┌─ Extracted text

Sir William Henry Bodkin (5 August 1791 – 26 March 1874) was a British barrister and Conservative Party politician who sat in the House of Commons from 1841 to 1847, before becoming a judge.

Early life 
Bodkin was the son of Peter Bodkin from Galway and his wife Sarah. His father's family had long connections with County Galway.

He was educated at the Islington Academy and called to the bar in 1826 at Gray's Inn.

Career 
Bodkin initially practised on the Home Circuit, taking mostly criminal cases at the Middlesex, Westminster and Kent Sessions, and in the Central Criminal Court in the Old Bailey. was appointed as a recorder of Dover in 1834.

He was elected at the 1841 general election as a Member of Parliament (MP) for the borough of Rochester in Kent, winning the seat by a margin of only two votes over the Liberal Party candidate Viscount Melgund. Bodkin was defeated at the 1847 general election as a result of his support for the free trade measures introduced by Sir Robert Peel. He did not stand at the 1852 general election, but unsuccessfully contested the borough at a by-election in February 1856.

└─
┌─ Information shown

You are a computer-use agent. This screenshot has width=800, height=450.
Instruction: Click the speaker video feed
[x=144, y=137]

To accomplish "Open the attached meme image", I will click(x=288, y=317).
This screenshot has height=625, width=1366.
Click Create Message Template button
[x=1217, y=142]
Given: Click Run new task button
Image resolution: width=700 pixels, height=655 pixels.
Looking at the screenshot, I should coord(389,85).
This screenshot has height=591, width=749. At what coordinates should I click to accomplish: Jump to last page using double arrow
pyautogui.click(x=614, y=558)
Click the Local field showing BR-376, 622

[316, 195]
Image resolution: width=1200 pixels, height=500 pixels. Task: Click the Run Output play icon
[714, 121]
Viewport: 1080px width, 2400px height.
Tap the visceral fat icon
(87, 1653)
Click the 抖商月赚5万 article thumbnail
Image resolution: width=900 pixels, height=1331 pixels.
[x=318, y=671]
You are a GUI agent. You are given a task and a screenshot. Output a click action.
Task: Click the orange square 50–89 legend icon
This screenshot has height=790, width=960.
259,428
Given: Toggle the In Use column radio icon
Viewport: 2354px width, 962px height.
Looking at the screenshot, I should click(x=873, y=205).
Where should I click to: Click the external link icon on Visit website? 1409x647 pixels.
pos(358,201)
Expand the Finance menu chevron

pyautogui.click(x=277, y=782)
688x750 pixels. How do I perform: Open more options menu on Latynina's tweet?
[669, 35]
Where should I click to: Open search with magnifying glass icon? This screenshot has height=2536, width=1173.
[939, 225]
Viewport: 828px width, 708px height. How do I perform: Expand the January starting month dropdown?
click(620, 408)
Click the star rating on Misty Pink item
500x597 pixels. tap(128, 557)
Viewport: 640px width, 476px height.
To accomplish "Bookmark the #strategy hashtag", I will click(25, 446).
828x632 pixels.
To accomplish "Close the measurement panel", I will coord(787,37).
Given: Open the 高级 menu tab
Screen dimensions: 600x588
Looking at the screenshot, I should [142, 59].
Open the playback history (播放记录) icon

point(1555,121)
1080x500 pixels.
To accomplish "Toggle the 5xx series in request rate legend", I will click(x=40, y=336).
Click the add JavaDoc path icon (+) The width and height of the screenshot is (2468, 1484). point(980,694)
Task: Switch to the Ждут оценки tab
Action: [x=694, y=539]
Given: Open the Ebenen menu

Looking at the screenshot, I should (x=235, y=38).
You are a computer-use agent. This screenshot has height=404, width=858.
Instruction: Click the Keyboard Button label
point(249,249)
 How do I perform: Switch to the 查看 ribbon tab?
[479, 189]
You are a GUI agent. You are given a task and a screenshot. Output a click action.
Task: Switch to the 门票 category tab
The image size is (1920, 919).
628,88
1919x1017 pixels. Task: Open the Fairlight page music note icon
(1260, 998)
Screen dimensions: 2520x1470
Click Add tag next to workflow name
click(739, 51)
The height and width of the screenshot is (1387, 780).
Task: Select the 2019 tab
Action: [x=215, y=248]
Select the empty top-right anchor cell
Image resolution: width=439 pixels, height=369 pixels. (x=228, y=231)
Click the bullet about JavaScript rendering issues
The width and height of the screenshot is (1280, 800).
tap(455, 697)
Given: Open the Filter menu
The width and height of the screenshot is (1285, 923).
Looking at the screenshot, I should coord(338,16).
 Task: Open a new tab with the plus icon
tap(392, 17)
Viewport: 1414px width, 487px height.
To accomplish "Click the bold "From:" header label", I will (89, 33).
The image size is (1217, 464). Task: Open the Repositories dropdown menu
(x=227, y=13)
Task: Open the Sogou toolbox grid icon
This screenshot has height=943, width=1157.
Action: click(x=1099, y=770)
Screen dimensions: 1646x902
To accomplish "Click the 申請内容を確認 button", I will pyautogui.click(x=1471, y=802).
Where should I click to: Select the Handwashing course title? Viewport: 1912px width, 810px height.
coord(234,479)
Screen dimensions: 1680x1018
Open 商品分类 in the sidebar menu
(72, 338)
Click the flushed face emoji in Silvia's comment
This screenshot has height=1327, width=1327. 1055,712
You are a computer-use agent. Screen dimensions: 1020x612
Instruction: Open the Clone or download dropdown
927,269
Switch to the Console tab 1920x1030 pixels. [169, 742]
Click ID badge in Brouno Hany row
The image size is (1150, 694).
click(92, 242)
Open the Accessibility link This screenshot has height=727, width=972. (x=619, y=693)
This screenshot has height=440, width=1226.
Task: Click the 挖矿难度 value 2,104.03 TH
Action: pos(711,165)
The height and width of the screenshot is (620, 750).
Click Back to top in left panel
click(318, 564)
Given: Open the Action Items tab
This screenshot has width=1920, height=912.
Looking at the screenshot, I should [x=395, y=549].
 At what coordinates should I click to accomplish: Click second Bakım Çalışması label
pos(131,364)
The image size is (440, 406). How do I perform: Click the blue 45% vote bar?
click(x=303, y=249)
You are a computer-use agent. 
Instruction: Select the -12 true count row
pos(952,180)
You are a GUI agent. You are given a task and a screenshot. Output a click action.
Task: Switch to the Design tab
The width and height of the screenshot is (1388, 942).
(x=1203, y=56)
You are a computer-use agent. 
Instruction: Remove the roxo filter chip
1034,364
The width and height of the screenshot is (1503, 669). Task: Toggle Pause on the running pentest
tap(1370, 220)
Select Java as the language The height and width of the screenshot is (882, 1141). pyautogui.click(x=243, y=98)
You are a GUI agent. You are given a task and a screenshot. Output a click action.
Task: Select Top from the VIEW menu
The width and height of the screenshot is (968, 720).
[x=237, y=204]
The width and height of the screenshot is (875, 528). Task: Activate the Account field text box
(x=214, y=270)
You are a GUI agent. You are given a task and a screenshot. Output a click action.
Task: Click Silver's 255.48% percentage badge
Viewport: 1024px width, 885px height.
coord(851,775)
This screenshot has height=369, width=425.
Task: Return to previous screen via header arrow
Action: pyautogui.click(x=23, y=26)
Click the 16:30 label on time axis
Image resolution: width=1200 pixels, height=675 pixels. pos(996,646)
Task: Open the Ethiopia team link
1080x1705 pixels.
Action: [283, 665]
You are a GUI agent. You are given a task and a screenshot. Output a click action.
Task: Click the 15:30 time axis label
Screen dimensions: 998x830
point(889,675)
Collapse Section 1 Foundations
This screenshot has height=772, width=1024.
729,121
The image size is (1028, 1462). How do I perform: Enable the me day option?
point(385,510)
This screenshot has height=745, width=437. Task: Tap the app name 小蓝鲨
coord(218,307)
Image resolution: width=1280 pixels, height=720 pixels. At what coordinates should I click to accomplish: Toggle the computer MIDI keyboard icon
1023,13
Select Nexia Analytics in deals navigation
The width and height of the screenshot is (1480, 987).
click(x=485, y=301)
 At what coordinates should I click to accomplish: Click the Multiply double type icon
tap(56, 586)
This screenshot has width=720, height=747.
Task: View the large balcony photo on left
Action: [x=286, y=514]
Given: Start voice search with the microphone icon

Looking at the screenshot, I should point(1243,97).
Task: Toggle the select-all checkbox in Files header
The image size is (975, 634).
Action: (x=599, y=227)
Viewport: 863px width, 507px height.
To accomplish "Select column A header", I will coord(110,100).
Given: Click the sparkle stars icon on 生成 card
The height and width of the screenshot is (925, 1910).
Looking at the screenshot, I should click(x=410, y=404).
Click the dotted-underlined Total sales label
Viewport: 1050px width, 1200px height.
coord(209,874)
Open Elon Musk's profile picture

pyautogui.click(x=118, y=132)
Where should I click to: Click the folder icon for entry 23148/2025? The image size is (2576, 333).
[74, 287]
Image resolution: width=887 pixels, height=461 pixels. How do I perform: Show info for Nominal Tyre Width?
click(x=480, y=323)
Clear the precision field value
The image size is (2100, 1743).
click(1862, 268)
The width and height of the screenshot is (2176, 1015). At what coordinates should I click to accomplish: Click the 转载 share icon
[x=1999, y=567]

└─

- **Required work**: Carry on the biography of Sir William Henry Bodkin from the point where it stops.

- **Written reply**:
He was knighted in 1867. He later became a Justice of the Peace (J.P) in Middlesex, and a Deputy Lieutenant of Middlesex, and judge of the Court of Sessions in Middlesex.

He was an active member of the Society of Arts, becoming its vice-president. He was president of the Highgate Literary and Scientific Institution and he wrote several pamphlets on the English Poor Laws.

Bodkin died aged 82 on 26 March 1874, after a long and painful illness. He was buried in the family grave at Highgate Cemetery

Personal life 
Bodkin lived at West Hill in Highgate, North London.

He married twice, first in 1812 to Sara Sophia Poland, who died in 1848, and then in 1865 to Sarah Constance Miles, the daughter of Joseph Johnson Miles, a J.P from Highgate. He had one son and one daughter. His son, William Henry Bodkin, succeeded him in several of his judging roles, and was the father of Sir Archibald Bodkin.

He is buried with his first wife.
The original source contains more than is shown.